--- Task prompt ---
Copy the data below verbatim, from the line containing "Task: Open the task calendar sidebar panel" through the line containing "[x=58, y=8]", with both of those lines included.

--- Listed entries ---
◇ ◇ ◇ ◇ ◇ ◇ ◇
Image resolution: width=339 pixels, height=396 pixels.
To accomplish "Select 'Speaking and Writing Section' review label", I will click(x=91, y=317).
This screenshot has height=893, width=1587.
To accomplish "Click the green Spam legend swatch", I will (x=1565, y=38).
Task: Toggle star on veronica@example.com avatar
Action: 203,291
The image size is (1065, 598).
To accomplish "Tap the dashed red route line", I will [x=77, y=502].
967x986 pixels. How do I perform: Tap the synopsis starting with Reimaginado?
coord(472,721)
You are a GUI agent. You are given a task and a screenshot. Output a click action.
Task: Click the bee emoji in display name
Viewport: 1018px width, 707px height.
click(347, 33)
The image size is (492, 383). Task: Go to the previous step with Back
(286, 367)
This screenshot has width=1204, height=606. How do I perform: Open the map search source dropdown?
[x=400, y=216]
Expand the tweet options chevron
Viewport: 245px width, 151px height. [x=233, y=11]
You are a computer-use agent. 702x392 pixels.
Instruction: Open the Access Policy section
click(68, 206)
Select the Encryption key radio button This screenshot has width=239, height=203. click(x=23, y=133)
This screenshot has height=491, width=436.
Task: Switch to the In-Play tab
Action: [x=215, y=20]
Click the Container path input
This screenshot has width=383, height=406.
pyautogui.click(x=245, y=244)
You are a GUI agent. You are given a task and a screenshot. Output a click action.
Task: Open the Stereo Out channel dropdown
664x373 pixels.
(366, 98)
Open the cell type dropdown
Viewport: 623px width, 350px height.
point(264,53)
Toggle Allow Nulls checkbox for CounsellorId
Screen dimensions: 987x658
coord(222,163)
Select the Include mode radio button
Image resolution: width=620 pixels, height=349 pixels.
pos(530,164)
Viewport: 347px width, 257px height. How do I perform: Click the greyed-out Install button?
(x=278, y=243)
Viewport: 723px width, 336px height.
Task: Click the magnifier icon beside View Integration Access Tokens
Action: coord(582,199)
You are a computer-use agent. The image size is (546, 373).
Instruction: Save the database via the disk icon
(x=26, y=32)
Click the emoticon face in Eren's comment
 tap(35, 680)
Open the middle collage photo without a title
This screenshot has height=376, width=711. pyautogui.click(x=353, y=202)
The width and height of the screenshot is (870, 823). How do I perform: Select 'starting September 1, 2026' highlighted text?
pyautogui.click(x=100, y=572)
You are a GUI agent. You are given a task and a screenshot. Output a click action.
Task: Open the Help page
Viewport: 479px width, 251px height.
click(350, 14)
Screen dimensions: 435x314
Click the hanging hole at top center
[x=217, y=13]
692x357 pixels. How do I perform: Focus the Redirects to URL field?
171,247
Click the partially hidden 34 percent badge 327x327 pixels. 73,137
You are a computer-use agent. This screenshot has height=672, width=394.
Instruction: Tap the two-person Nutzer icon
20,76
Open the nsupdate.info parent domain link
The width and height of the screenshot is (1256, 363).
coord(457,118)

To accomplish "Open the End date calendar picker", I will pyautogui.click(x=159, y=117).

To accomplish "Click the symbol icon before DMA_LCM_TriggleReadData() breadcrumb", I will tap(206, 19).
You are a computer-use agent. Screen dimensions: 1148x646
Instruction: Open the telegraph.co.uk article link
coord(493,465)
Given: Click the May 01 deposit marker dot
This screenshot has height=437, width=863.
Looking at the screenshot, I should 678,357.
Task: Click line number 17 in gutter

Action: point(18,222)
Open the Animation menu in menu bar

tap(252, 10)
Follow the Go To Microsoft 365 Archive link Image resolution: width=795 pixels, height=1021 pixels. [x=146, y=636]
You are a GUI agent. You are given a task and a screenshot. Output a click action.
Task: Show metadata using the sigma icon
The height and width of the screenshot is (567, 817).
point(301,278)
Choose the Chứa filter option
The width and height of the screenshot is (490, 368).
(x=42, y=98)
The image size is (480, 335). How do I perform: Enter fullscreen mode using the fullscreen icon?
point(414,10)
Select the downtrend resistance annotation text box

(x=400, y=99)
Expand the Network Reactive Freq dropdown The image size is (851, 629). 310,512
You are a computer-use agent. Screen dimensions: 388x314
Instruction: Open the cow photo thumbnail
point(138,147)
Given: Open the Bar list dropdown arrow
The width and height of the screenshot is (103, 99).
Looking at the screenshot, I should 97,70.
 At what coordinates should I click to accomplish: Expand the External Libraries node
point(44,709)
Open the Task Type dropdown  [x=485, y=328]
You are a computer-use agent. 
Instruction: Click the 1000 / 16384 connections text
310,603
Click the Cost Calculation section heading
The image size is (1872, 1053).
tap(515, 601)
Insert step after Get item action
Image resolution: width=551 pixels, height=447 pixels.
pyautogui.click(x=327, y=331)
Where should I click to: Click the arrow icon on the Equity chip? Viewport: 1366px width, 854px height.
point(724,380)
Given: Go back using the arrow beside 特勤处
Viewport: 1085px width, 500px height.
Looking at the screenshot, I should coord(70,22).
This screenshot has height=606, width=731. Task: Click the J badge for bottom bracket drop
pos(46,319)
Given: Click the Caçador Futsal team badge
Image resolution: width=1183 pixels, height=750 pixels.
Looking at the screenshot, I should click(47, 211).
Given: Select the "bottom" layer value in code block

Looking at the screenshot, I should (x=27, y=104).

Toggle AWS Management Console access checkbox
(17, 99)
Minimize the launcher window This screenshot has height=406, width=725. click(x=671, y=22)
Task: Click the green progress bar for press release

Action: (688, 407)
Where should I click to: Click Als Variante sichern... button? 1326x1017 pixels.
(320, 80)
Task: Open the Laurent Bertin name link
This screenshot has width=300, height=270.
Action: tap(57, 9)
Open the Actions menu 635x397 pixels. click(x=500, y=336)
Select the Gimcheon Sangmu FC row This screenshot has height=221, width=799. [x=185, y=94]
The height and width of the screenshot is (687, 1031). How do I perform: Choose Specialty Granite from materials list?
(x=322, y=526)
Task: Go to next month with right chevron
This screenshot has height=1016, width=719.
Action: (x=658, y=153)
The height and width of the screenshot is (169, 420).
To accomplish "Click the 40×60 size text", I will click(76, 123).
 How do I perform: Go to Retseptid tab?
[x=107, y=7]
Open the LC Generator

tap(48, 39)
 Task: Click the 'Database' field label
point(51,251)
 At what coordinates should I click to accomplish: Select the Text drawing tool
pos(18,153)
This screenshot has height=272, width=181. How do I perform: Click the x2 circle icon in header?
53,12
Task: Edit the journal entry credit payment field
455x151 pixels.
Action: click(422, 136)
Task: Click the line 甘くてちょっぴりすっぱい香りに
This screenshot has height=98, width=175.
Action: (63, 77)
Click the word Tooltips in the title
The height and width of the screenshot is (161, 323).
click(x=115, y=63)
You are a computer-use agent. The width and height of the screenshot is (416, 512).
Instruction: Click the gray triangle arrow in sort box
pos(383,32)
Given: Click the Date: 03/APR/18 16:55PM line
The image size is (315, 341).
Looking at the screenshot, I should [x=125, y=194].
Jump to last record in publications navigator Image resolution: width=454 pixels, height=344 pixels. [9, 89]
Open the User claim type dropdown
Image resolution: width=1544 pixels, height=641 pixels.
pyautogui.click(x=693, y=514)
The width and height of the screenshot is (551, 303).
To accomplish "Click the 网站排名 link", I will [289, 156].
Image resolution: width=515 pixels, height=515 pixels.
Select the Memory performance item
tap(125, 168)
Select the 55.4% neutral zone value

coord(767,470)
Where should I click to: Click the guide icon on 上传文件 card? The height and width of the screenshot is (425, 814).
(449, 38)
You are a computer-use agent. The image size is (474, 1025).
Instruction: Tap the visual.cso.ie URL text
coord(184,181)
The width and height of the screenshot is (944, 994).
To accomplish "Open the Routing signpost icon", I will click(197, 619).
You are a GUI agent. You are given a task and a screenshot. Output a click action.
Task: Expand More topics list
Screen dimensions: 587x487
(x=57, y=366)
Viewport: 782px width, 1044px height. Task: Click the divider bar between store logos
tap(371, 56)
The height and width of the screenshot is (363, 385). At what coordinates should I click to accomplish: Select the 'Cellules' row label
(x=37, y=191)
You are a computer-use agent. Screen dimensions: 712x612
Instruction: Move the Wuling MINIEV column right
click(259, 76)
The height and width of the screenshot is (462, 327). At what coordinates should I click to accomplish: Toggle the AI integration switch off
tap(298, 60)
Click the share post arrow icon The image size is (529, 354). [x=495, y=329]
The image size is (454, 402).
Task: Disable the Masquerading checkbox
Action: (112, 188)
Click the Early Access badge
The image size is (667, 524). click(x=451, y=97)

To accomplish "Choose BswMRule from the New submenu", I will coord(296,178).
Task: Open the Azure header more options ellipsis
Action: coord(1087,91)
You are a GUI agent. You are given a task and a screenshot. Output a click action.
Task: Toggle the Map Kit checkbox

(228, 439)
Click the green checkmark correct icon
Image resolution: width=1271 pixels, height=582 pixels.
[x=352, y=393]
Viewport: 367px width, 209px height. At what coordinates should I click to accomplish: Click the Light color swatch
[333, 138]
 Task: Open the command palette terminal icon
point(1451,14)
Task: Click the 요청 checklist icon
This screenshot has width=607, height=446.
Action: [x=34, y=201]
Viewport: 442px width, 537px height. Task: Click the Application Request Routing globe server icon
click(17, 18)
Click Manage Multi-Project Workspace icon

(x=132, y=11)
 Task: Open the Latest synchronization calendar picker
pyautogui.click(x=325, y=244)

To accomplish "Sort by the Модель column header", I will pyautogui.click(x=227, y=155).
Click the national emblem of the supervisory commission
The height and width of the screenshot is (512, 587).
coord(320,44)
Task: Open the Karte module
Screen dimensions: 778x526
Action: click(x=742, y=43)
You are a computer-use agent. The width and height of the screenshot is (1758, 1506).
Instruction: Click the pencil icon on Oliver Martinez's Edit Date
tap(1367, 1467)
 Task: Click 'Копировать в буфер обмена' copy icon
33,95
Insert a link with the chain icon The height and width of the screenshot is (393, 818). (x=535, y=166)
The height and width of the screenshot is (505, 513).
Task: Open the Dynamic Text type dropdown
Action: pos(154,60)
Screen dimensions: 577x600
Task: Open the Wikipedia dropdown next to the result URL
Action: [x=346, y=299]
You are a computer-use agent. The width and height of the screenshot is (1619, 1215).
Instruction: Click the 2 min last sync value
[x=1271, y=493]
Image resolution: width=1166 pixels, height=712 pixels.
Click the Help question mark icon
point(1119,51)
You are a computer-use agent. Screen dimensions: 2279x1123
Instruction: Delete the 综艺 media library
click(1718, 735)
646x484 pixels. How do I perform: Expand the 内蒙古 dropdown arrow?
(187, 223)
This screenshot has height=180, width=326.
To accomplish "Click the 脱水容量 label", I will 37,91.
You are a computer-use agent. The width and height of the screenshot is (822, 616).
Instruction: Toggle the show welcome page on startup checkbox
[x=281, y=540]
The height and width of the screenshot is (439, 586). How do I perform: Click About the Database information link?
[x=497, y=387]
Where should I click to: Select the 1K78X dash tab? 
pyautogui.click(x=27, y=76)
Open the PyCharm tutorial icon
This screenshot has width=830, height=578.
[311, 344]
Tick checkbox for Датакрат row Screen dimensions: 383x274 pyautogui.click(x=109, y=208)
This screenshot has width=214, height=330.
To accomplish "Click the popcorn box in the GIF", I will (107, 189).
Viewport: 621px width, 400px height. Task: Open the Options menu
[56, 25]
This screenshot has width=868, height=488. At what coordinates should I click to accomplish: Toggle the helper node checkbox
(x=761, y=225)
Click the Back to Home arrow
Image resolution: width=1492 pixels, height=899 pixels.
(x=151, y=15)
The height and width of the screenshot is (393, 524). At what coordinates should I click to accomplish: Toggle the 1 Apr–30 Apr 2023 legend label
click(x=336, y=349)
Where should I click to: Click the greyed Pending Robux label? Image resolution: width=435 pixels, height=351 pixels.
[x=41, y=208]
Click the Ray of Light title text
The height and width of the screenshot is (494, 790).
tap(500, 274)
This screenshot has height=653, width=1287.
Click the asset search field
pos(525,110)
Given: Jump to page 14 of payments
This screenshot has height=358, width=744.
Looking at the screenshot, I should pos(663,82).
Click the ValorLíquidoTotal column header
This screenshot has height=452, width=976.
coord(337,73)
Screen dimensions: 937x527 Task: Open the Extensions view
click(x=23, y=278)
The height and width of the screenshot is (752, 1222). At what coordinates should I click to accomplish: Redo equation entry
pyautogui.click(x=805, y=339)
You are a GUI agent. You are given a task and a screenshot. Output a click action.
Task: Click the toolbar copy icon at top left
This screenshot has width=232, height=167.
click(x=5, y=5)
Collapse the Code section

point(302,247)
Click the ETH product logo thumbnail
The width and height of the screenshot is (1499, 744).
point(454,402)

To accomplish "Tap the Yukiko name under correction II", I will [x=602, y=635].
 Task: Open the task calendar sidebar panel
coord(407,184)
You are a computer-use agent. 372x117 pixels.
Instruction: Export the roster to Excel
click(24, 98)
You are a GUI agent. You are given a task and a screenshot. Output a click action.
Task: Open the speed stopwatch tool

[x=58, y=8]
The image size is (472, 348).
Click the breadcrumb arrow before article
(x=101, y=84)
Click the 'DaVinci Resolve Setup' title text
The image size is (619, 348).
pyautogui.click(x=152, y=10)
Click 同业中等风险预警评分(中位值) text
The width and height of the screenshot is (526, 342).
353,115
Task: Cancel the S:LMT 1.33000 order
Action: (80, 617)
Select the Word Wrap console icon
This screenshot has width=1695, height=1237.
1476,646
◇ ◇ ◇ ◇ ◇ ◇ ◇
--- Correct answer ---
 Task: Open the task calendar sidebar panel
coord(407,184)
You are a computer-use agent. 372x117 pixels.
Instruction: Export the roster to Excel
click(24, 98)
You are a GUI agent. You are given a task and a screenshot. Output a click action.
Task: Open the speed stopwatch tool

[x=58, y=8]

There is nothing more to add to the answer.